One very pleasing feature of Zamuner's account is that she avoids sweeping
generalisations, insisting that her findings apply to English, and to
monolingual children acquiring it. In this connection, I wondered why the
input-based hypothesis was not labelled, straightforwardly, "Input-Based
Hypothesis". I believe that at least two reasons speak for this label.
First, it is self-explanatory in a way that "Specific Language Grammar
Hypothesis" (itself recycled from Zamuner's original "General Pattern
Learning Hypothesis" in her dissertation) never became to me along the
book. Parsing [Specific] [Language Grammar] makes obviously no sense, but
the presumably intended parallel between [Universal] [Grammar] and
[Specific Language] [Grammar] makes either the word "language" or the
word "grammar" redundant. Second, and more importantly, "input-based"
allows generalisation of the hypothesis to studies in child
multilingualism, where features of "specific languages" may be of little
help in accounting for patterns in multilingual child productions.
Another pleasing feature of the book is that Zamuner's style is never
polemic. She is more interested in understanding what may explain what
children do than in fuelling research paradigms with obedient data, or
analytical controversies with rhetorical arguments. She provides robust
empirical proof of the importance of the input in acquisition, points out
matter-of-factly that UG makes wrong predictions, but then notes that
neither the UGH nor the SLGH can claim to explain how children are
sensitive to what their productions show them to be sensitive to: in this
respect, both accounts remain equally in the dark. She also leaves open
the issue that different interpretations of UG from the one that she
adopts may give it the predictive strength that is found lacking in the
book. This is a refreshing departure from the righteous stubbornness that
often entrenches child language analysts in their own research paradigms,
by choosing to remain deaf to alternative claims and argumentation. After
all, Zamuner's findings are also that we learn to produce intelligible
things because we listen to what is going on around us.
REFERENCES
Barlow, M. and S. Kemmer, Eds. (2000). Usage-based Models of Language.

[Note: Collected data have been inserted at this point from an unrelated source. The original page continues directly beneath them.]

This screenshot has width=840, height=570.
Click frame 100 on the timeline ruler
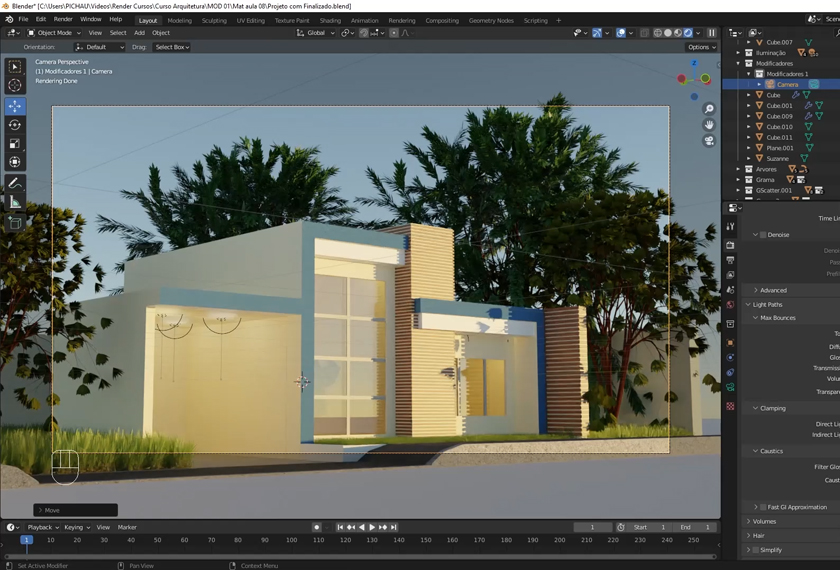[x=291, y=540]
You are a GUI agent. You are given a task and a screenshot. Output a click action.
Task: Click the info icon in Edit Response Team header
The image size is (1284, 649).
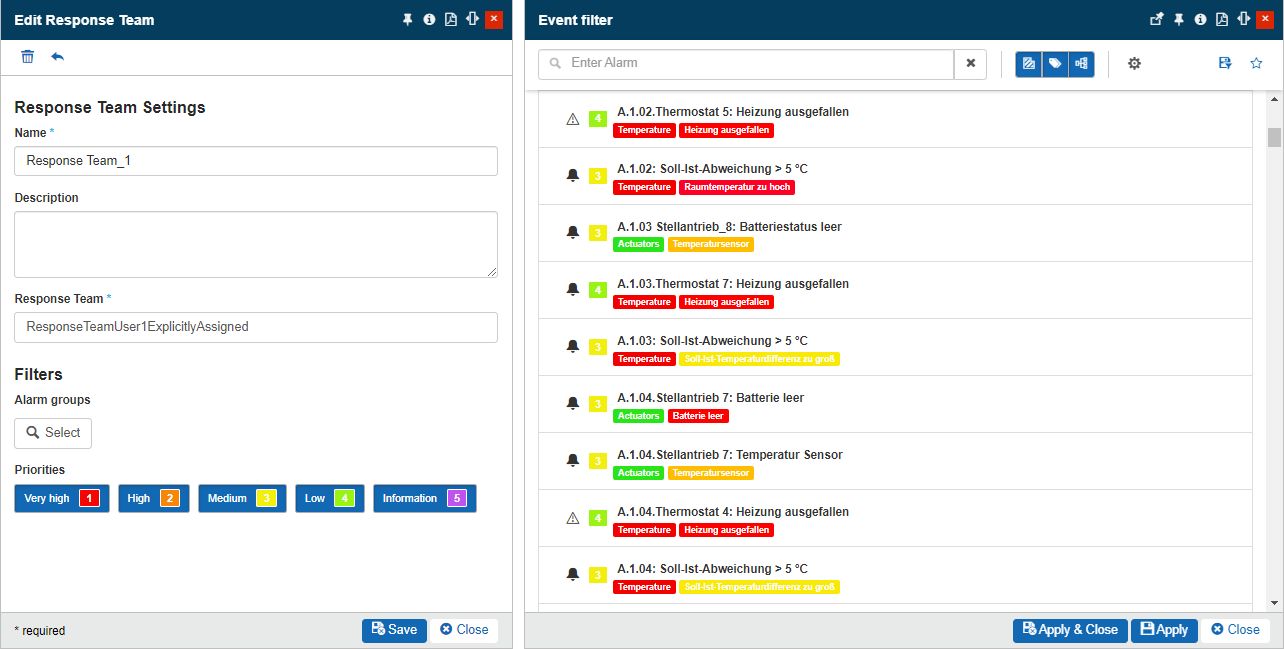pyautogui.click(x=429, y=20)
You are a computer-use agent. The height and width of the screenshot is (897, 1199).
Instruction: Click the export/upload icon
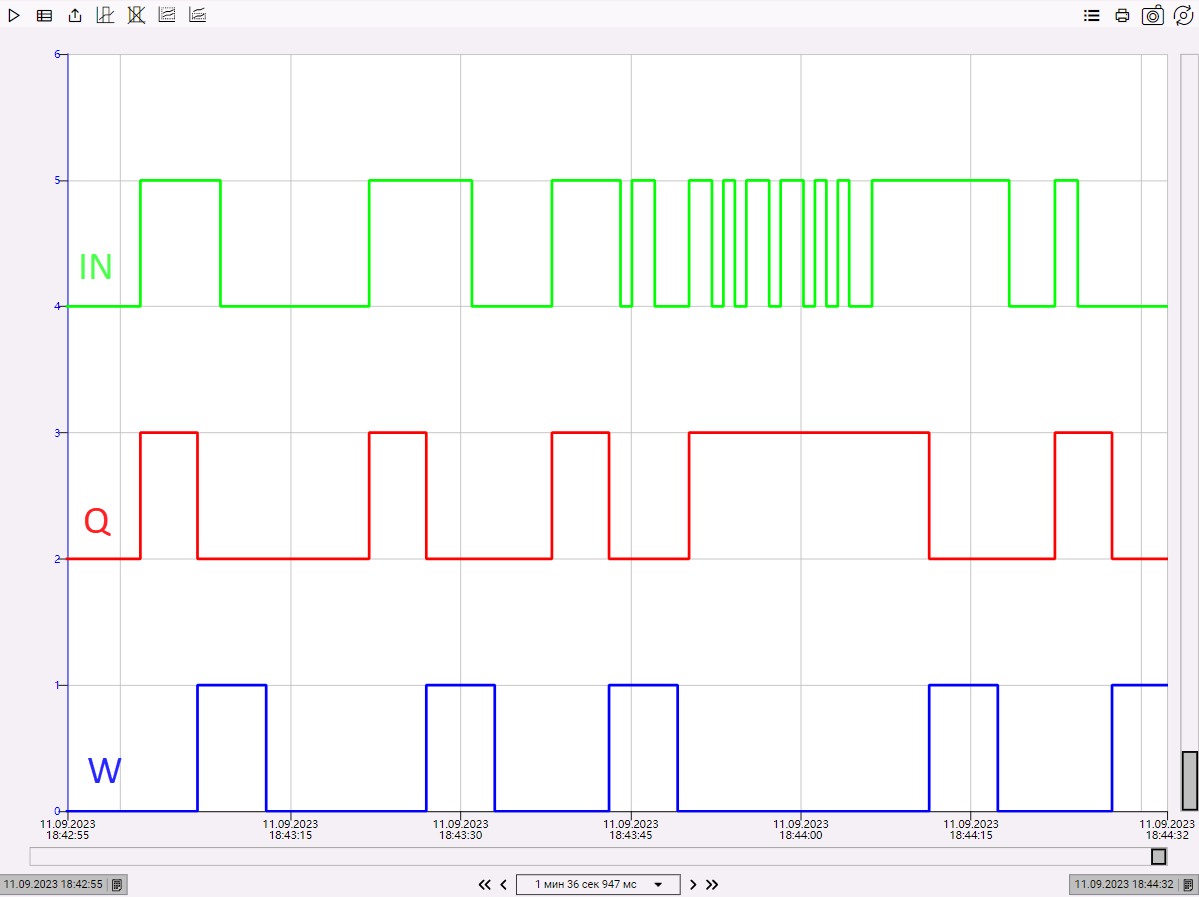pos(75,15)
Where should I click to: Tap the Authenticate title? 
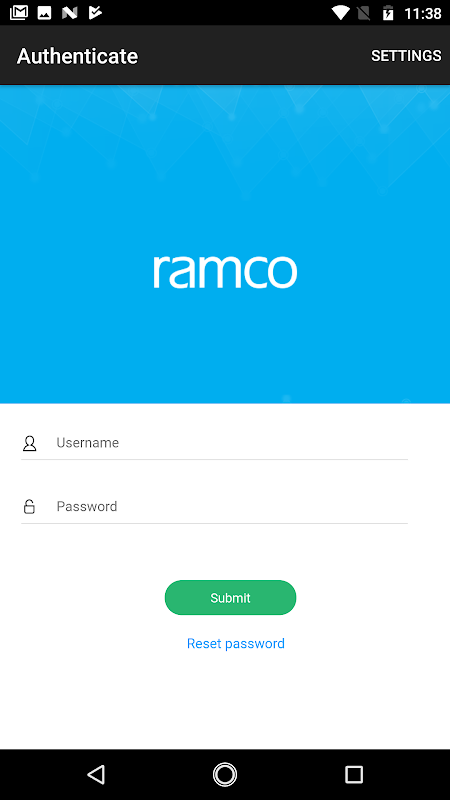pyautogui.click(x=78, y=56)

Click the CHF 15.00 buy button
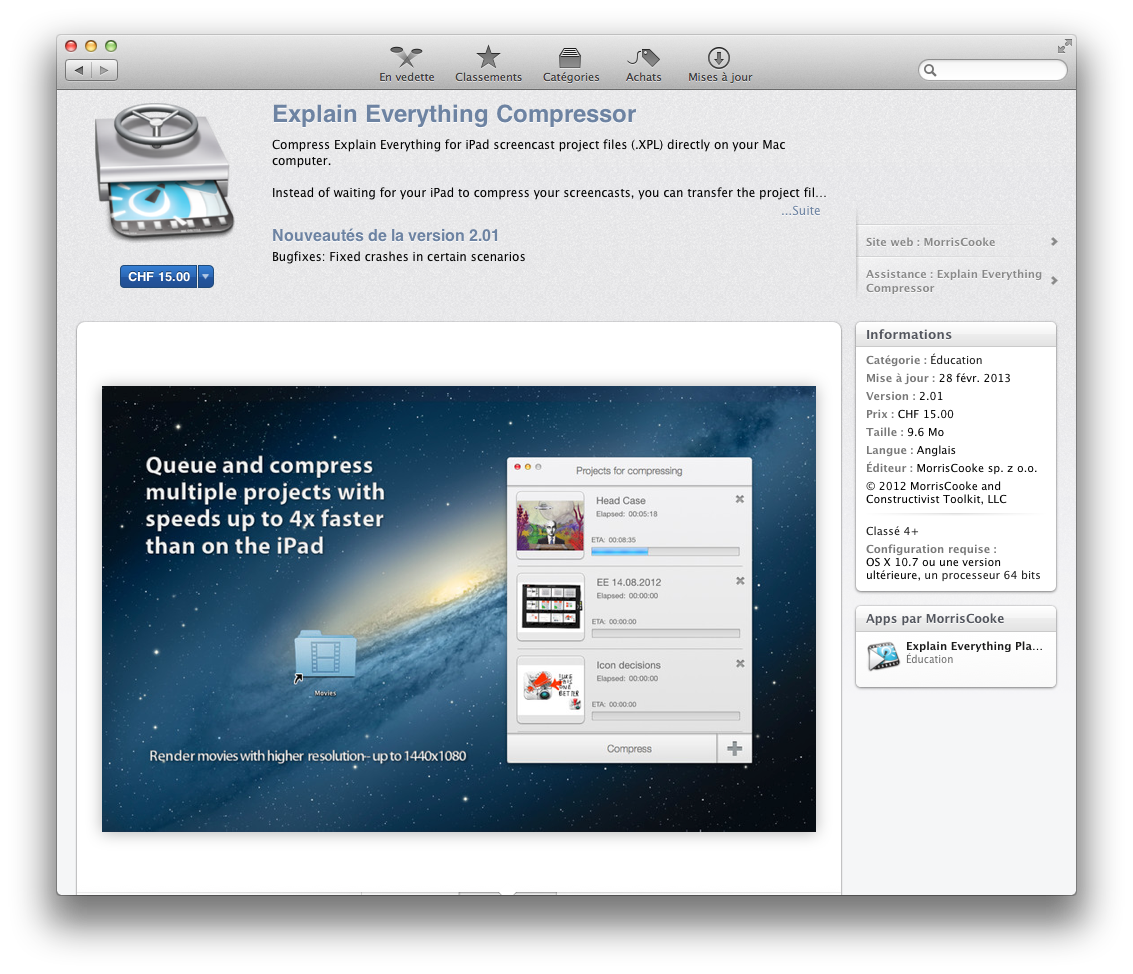click(159, 277)
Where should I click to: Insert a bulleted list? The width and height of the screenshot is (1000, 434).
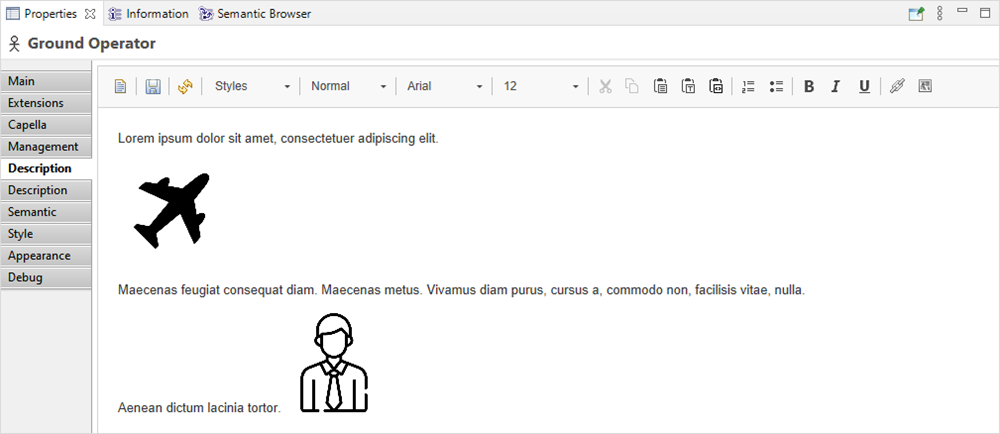(x=776, y=87)
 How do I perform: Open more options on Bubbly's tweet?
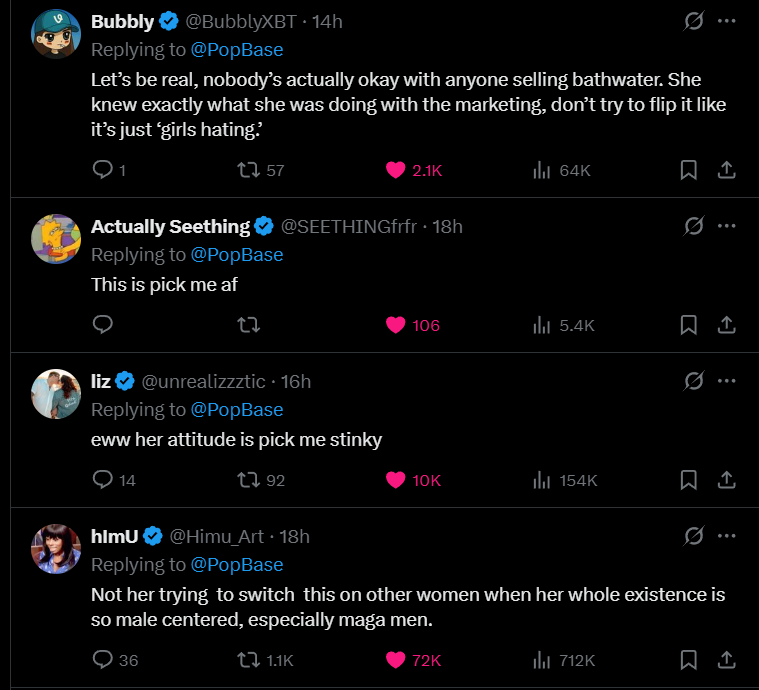pyautogui.click(x=727, y=21)
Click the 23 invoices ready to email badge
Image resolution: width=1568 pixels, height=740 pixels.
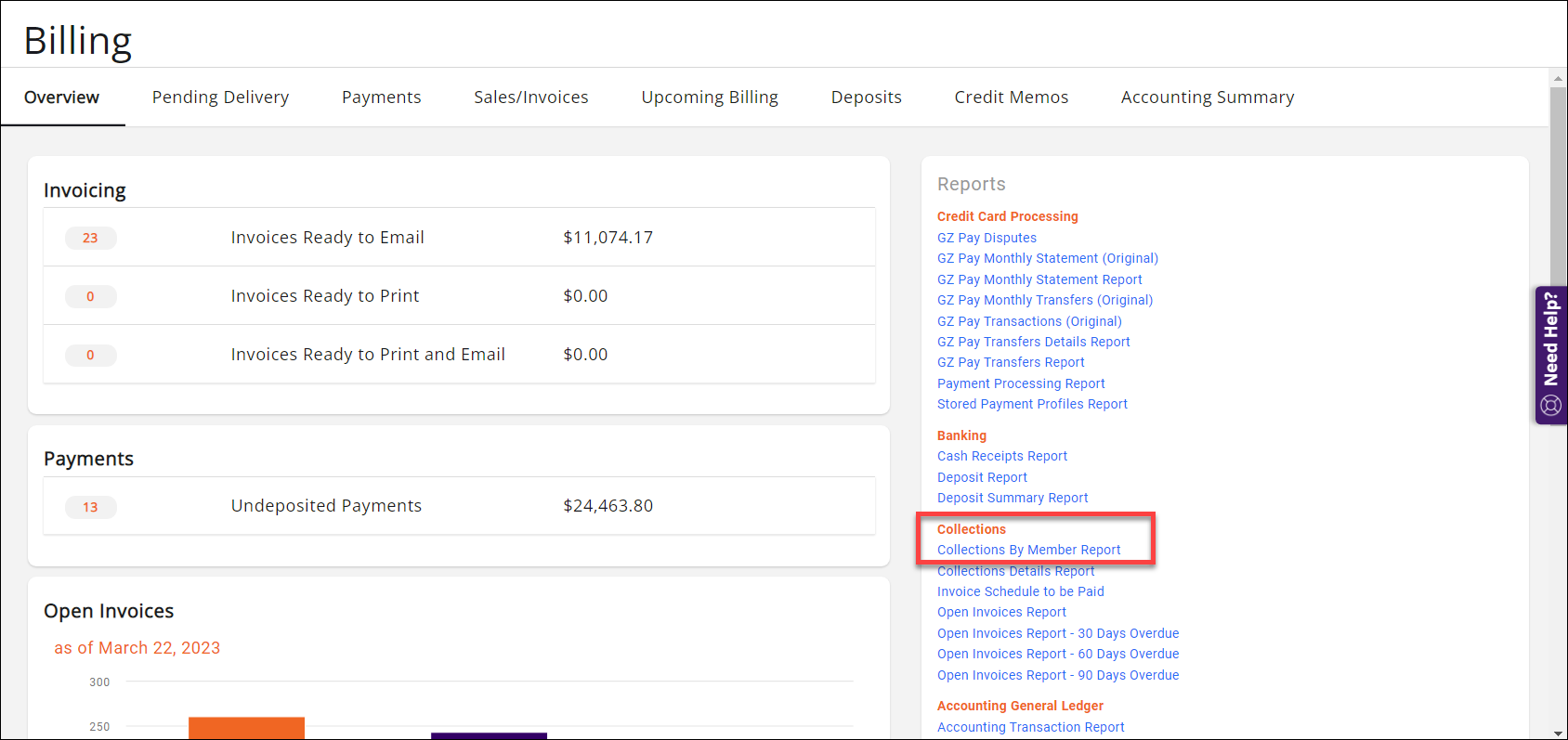point(90,239)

Stanford, CA, CSLI Publications.
Bybee, J. L. (1998). Usage-based phonology. In Darnell, M., E. Moravcsik,
F. Newmeyer, M. Noonan and K. Wheatley, Eds., Functionalism and Formalism
in Linguistics, vol. 1. Amsterdam, John Benjamins, 211-242.
Fenson, L., P. S. Dale, J. S. Reznick, D. Thal, E. Bates, J. P. Hartung,
S. Pethick and J.S. Reilly (1993). The MacArthur Communicative Development
Inventories: User's Guide and Technical Manual. San Diego, Singular
Publishing Group.
Jusczyk, P. W., P. A. Luce and J. Charles-Luce (1994). Infants'
sensitivity to phonotactic patterns in the native language. Journal of
Memory and Language 33, 630-645.
Leather, J. and J. van Dam, Eds. (2002). Ecology of Language Acquisition.
Amsterdam, Kluwer.
MacWhinney, B. (2000). The CHILDES Project (2 vols.). Mahwah, NJ, Lawrence
Erlbaum Associates.
Saussure, F. de (1915/1969). Cours de Linguistique Générale. 3rd edition,
Paris, Payot.
Stoel-Gammon, C. (1985). Phonetic inventories, 15-24 months: A
longitudinal study. Journal of Speech and Hearing Research 28, 505-512.
Tomasello, M. (2003). Constructing a Language: A Usage-Based Theory of
Language Acquisition. Cambridge, MA/London, Harvard University Press.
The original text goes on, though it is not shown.